* Start INPUT RECORDS *

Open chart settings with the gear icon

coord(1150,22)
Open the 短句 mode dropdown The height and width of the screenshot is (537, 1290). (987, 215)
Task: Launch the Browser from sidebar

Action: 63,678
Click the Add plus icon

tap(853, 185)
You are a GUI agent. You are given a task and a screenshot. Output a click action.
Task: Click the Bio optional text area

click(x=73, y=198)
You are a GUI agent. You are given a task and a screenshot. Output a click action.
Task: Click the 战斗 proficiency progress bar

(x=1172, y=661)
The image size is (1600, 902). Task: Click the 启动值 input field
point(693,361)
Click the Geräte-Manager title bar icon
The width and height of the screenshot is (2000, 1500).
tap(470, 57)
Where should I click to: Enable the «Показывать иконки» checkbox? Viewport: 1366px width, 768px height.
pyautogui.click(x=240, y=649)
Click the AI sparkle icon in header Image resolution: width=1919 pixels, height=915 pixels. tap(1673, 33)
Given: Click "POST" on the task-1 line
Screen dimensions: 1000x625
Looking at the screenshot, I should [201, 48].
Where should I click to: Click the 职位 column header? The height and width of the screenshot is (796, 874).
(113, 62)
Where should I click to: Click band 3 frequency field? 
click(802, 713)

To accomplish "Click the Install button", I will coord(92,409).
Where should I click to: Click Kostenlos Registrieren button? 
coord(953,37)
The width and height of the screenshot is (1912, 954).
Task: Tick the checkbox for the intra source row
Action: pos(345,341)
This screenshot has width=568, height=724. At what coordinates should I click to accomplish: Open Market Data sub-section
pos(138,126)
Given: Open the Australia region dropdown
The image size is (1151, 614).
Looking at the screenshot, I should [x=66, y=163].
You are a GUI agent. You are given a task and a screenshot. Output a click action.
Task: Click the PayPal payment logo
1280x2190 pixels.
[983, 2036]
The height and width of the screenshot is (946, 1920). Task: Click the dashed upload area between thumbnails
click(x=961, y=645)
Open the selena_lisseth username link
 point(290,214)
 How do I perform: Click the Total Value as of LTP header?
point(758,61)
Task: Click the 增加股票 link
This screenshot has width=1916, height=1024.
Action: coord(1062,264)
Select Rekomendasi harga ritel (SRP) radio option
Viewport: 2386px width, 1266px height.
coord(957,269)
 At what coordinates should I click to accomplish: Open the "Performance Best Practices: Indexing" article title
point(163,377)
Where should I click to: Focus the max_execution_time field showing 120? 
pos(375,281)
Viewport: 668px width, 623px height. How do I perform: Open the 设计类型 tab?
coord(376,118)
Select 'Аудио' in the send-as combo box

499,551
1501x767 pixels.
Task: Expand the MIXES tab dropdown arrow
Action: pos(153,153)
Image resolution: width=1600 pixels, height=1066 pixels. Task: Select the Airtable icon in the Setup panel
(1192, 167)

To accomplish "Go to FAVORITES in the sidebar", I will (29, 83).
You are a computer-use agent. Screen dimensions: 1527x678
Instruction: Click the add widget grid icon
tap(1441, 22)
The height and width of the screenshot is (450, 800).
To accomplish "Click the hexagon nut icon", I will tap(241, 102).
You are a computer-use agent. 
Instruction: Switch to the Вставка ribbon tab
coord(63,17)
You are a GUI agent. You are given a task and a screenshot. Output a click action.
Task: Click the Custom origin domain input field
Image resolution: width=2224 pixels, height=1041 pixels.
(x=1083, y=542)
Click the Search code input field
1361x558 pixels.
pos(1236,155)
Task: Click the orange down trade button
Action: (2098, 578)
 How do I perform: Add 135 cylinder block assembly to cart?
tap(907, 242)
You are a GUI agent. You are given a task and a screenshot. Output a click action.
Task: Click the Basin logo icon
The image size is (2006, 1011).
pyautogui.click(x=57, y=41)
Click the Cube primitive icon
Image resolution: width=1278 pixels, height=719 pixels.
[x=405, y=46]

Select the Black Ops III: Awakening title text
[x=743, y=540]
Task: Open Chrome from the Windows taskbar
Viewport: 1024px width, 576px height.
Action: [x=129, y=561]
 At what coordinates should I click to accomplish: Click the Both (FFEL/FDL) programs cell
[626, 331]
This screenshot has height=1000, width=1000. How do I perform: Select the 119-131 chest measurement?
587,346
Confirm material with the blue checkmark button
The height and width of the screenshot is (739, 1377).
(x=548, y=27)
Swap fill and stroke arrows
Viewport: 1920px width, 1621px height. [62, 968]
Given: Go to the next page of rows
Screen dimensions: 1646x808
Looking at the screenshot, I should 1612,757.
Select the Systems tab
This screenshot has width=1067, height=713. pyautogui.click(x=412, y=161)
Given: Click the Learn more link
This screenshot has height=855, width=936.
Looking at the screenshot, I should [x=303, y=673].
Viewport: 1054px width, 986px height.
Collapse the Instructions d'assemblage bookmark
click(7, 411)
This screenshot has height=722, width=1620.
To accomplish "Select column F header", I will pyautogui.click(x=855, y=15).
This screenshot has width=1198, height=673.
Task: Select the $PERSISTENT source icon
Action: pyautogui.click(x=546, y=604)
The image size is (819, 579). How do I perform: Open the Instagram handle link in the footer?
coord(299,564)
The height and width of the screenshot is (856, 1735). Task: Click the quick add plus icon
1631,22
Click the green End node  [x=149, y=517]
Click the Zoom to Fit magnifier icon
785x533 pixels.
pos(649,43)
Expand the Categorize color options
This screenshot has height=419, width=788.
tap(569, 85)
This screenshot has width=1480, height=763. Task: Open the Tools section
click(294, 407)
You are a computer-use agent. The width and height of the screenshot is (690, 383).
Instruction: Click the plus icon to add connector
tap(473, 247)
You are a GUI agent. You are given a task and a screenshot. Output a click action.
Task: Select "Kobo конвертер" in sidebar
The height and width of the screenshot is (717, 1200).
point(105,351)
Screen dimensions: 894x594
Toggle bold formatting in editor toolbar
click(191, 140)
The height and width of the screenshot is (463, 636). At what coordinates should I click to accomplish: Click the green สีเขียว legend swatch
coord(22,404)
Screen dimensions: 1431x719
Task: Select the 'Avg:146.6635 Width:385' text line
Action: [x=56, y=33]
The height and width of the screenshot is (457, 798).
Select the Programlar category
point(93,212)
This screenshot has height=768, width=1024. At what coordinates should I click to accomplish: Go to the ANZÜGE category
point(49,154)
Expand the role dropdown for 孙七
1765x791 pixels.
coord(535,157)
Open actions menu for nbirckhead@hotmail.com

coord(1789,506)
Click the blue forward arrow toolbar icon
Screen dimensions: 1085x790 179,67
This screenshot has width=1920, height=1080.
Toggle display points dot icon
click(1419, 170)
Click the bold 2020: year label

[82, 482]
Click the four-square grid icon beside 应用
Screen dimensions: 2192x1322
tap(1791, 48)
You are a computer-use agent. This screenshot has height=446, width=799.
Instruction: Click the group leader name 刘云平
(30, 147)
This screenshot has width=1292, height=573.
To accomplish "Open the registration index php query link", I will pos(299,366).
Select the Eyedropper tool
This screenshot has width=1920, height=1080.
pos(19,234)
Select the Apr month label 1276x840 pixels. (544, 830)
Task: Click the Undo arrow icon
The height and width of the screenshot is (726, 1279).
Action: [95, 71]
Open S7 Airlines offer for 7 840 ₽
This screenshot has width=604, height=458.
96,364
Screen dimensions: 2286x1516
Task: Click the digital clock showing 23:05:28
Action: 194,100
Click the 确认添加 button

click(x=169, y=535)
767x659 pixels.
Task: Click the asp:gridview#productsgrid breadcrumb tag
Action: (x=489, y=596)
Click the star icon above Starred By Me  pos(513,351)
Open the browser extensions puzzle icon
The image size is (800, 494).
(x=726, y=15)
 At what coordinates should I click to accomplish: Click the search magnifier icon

* End INPUT RECORDS *

§ REQUIREMENTS
Please repeat all of the lines above, changing "GUI agent" to "screen assistant" and leaving everything else as it is.

§ RESPONSE TO THIS EXERCISE
Open chart settings with the gear icon

coord(1150,22)
Open the 短句 mode dropdown The height and width of the screenshot is (537, 1290). (987, 215)
Task: Launch the Browser from sidebar

Action: 63,678
Click the Add plus icon

tap(853, 185)
You are a screen assistant. You are given a task and a screenshot. Output a click action.
Task: Click the Bio optional text area

click(x=73, y=198)
You are a screen assistant. You are given a task and a screenshot. Output a click action.
Task: Click the 战斗 proficiency progress bar

(x=1172, y=661)
The image size is (1600, 902). Task: Click the 启动值 input field
point(693,361)
Click the Geräte-Manager title bar icon
The width and height of the screenshot is (2000, 1500).
tap(470, 57)
Where should I click to: Enable the «Показывать иконки» checkbox? Viewport: 1366px width, 768px height.
pyautogui.click(x=240, y=649)
Click the AI sparkle icon in header Image resolution: width=1919 pixels, height=915 pixels. tap(1673, 33)
Given: Click "POST" on the task-1 line
Screen dimensions: 1000x625
Looking at the screenshot, I should [201, 48].
Where should I click to: Click the 职位 column header? The height and width of the screenshot is (796, 874).
(113, 62)
Where should I click to: Click band 3 frequency field? 
click(802, 713)

To accomplish "Click the Install button", I will coord(92,409).
Where should I click to: Click Kostenlos Registrieren button? 
coord(953,37)
The width and height of the screenshot is (1912, 954).
Task: Tick the checkbox for the intra source row
Action: pos(345,341)
This screenshot has width=568, height=724. At what coordinates should I click to accomplish: Open Market Data sub-section
pos(138,126)
Given: Open the Australia region dropdown
The image size is (1151, 614).
Looking at the screenshot, I should [x=66, y=163].
You are a screen assistant. You are given a task and a screenshot. Output a click action.
Task: Click the PayPal payment logo
1280x2190 pixels.
[983, 2036]
The height and width of the screenshot is (946, 1920). Task: Click the dashed upload area between thumbnails
click(x=961, y=645)
Open the selena_lisseth username link
 point(290,214)
 How do I perform: Click the Total Value as of LTP header?
point(758,61)
Task: Click the 增加股票 link
This screenshot has width=1916, height=1024.
Action: coord(1062,264)
Select Rekomendasi harga ritel (SRP) radio option
Viewport: 2386px width, 1266px height.
coord(957,269)
 At what coordinates should I click to accomplish: Open the "Performance Best Practices: Indexing" article title
point(163,377)
Where should I click to: Focus the max_execution_time field showing 120? 
pos(375,281)
Viewport: 668px width, 623px height. How do I perform: Open the 设计类型 tab?
coord(376,118)
Select 'Аудио' in the send-as combo box

499,551
1501x767 pixels.
Task: Expand the MIXES tab dropdown arrow
Action: pos(153,153)
Image resolution: width=1600 pixels, height=1066 pixels. Task: Select the Airtable icon in the Setup panel
(1192, 167)

To accomplish "Go to FAVORITES in the sidebar", I will (29, 83).
You are a computer-use agent. Screen dimensions: 1527x678
Instruction: Click the add widget grid icon
tap(1441, 22)
The height and width of the screenshot is (450, 800).
To accomplish "Click the hexagon nut icon", I will tap(241, 102).
You are a computer-use agent. 
Instruction: Switch to the Вставка ribbon tab
coord(63,17)
You are a screen assistant. You are given a task and a screenshot. Output a click action.
Task: Click the Custom origin domain input field
Image resolution: width=2224 pixels, height=1041 pixels.
(x=1083, y=542)
Click the Search code input field
1361x558 pixels.
pos(1236,155)
Task: Click the orange down trade button
Action: (2098, 578)
 How do I perform: Add 135 cylinder block assembly to cart?
tap(907, 242)
You are a screen assistant. You are given a task and a screenshot. Output a click action.
Task: Click the Basin logo icon
The image size is (2006, 1011).
pyautogui.click(x=57, y=41)
Click the Cube primitive icon
Image resolution: width=1278 pixels, height=719 pixels.
[x=405, y=46]

Select the Black Ops III: Awakening title text
[x=743, y=540]
Task: Open Chrome from the Windows taskbar
Viewport: 1024px width, 576px height.
Action: [x=129, y=561]
 At what coordinates should I click to accomplish: Click the Both (FFEL/FDL) programs cell
[626, 331]
This screenshot has height=1000, width=1000. How do I perform: Select the 119-131 chest measurement?
587,346
Confirm material with the blue checkmark button
The height and width of the screenshot is (739, 1377).
(x=548, y=27)
Swap fill and stroke arrows
Viewport: 1920px width, 1621px height. [62, 968]
Given: Go to the next page of rows
Screen dimensions: 1646x808
Looking at the screenshot, I should 1612,757.
Select the Systems tab
This screenshot has width=1067, height=713. pyautogui.click(x=412, y=161)
Given: Click the Learn more link
This screenshot has height=855, width=936.
Looking at the screenshot, I should [x=303, y=673].
Viewport: 1054px width, 986px height.
Collapse the Instructions d'assemblage bookmark
click(7, 411)
This screenshot has height=722, width=1620.
To accomplish "Select column F header", I will pyautogui.click(x=855, y=15).
This screenshot has width=1198, height=673.
Task: Select the $PERSISTENT source icon
Action: pyautogui.click(x=546, y=604)
The image size is (819, 579). How do I perform: Open the Instagram handle link in the footer?
coord(299,564)
The height and width of the screenshot is (856, 1735). Task: Click the quick add plus icon
1631,22
Click the green End node  [x=149, y=517]
Click the Zoom to Fit magnifier icon
785x533 pixels.
pos(649,43)
Expand the Categorize color options
This screenshot has height=419, width=788.
tap(569, 85)
This screenshot has width=1480, height=763. Task: Open the Tools section
click(294, 407)
You are a computer-use agent. The width and height of the screenshot is (690, 383).
Instruction: Click the plus icon to add connector
tap(473, 247)
You are a screen assistant. You are given a task and a screenshot. Output a click action.
Task: Select "Kobo конвертер" in sidebar
The height and width of the screenshot is (717, 1200).
point(105,351)
Screen dimensions: 894x594
Toggle bold formatting in editor toolbar
click(191, 140)
The height and width of the screenshot is (463, 636). At what coordinates should I click to accomplish: Click the green สีเขียว legend swatch
coord(22,404)
Screen dimensions: 1431x719
Task: Select the 'Avg:146.6635 Width:385' text line
Action: [x=56, y=33]
The height and width of the screenshot is (457, 798).
Select the Programlar category
point(93,212)
This screenshot has height=768, width=1024. At what coordinates should I click to accomplish: Go to the ANZÜGE category
point(49,154)
Expand the role dropdown for 孙七
1765x791 pixels.
coord(535,157)
Open actions menu for nbirckhead@hotmail.com

coord(1789,506)
Click the blue forward arrow toolbar icon
Screen dimensions: 1085x790 179,67
This screenshot has width=1920, height=1080.
Toggle display points dot icon
click(1419, 170)
Click the bold 2020: year label

[82, 482]
Click the four-square grid icon beside 应用
Screen dimensions: 2192x1322
tap(1791, 48)
You are a computer-use agent. This screenshot has height=446, width=799.
Instruction: Click the group leader name 刘云平
(30, 147)
This screenshot has width=1292, height=573.
To accomplish "Open the registration index php query link", I will pos(299,366).
Select the Eyedropper tool
This screenshot has width=1920, height=1080.
pos(19,234)
Select the Apr month label 1276x840 pixels. (544, 830)
Task: Click the Undo arrow icon
The height and width of the screenshot is (726, 1279).
Action: [95, 71]
Open S7 Airlines offer for 7 840 ₽
This screenshot has width=604, height=458.
96,364
Screen dimensions: 2286x1516
Task: Click the digital clock showing 23:05:28
Action: 194,100
Click the 确认添加 button

click(x=169, y=535)
767x659 pixels.
Task: Click the asp:gridview#productsgrid breadcrumb tag
Action: (x=489, y=596)
Click the star icon above Starred By Me  pos(513,351)
Open the browser extensions puzzle icon
The image size is (800, 494).
(x=726, y=15)
 At what coordinates should I click to accomplish: Click the search magnifier icon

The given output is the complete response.